*** Opening of TEXT UNDER STUDY ***

Walter T. Calundan
World War I
Walter Calundan was born at Osmond on May 3, 1894, to Charles and Laura Calundan. He was one of eight children born to the couple. They lived on an acreage on the southwest edge of Osmond, where Charles began his carpentry business – a vocation that Walter followed later in life.
Walter was 23 years old when he registered for the draft, and 24 when he shipped out on the ship Cretic in 1918. He served with Company B of the 109th Engineeers, which was a part of the 34th Division stationed in France.
According to the Calundan family history, Walter served as a cook. It also says that, as a young man, he worked in the train’s “cook car,” preparing meals for the crew in charge of railroad repair. I wasn’t able to determine if that was supposed to be during his military service or not.
Walter returned to the United States on the U.S.S. Postores in June 1919.
Unfortunately, I couldn't find any information on any censuses between then and 1940, but I know he worked in carpentry with his father, and then after his father’s death, which occurred in 1920.

*** Close of TEXT UNDER STUDY ***
*** Opening of DATA EXTRACTS ***

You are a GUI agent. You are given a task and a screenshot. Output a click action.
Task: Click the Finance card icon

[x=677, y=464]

*** Close of DATA EXTRACTS ***
*** Opening of DATA EXTRACTS ***

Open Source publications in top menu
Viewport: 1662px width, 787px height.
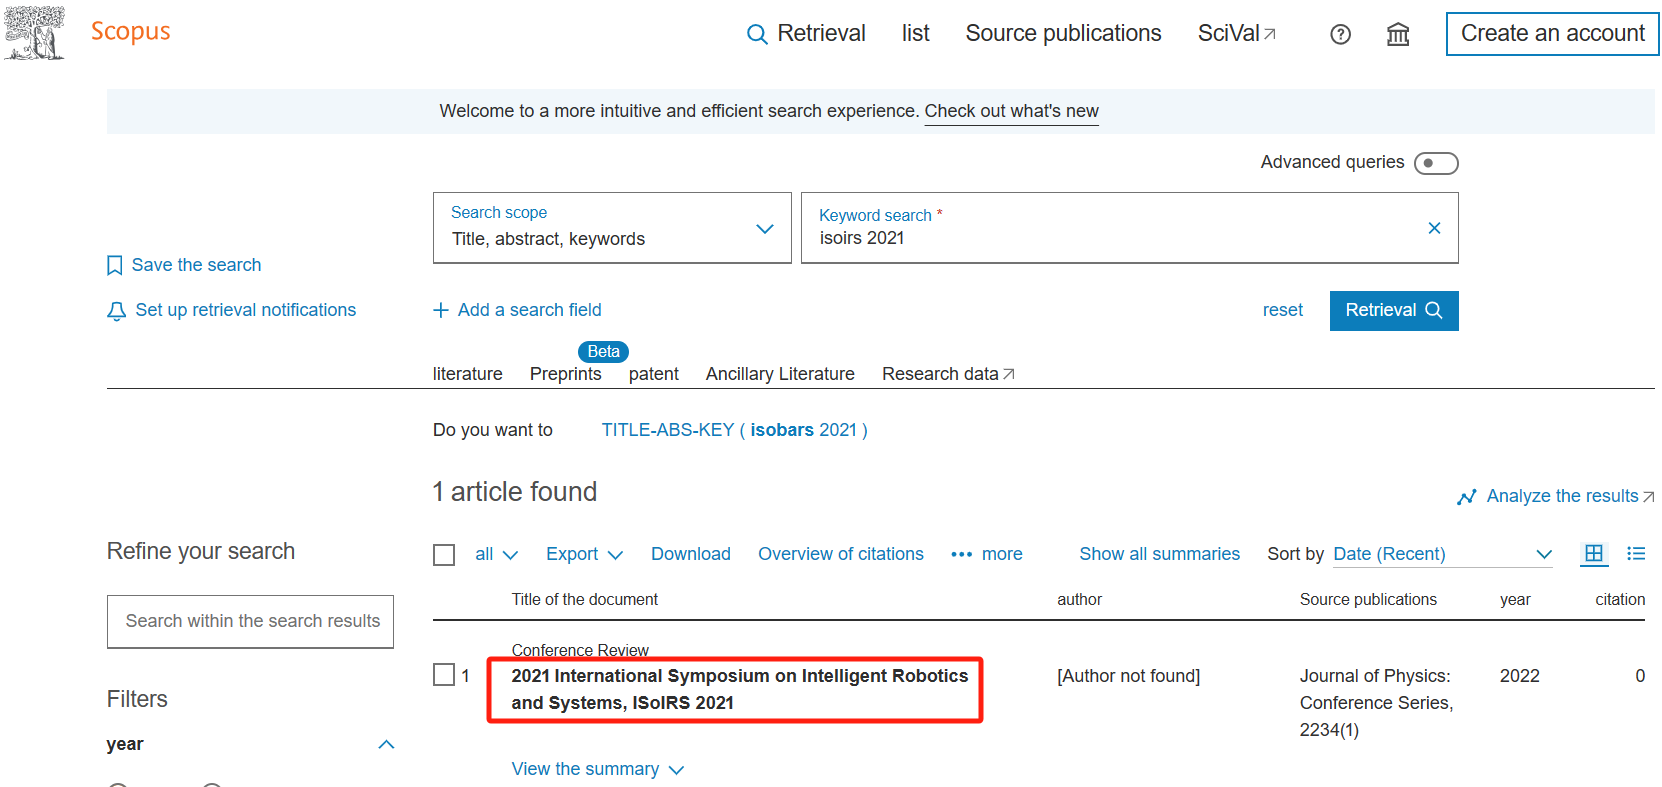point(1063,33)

*** Close of DATA EXTRACTS ***

▶ [PROBLEM 1]: According to the text about Walter Calundan, on what ship did he return to the United States in June 1919?
▶ [PROBLEM 2]: List every year that appears in the text about Walter Calundan.
▶ [PROBLEM 3]: From the text about Walter Calundan, output the passage starting at "Walter was 23" and ending at "service or not.".

▶ [WRITTEN ANSWER 1]: The U.S.S. Postores.

▶ [WRITTEN ANSWER 2]: 1894, 1918, 1919, 1940, 1920

▶ [WRITTEN ANSWER 3]:
Walter was 23 years old when he registered for the draft, and 24 when he shipped out on the ship Cretic in 1918. He served with Company B of the 109th Engineeers, which was a part of the 34th Division stationed in France.
According to the Calundan family history, Walter served as a cook. It also says that, as a young man, he worked in the train’s “cook car,” preparing meals for the crew in charge of railroad repair. I wasn’t able to determine if that was supposed to be during his military service or not.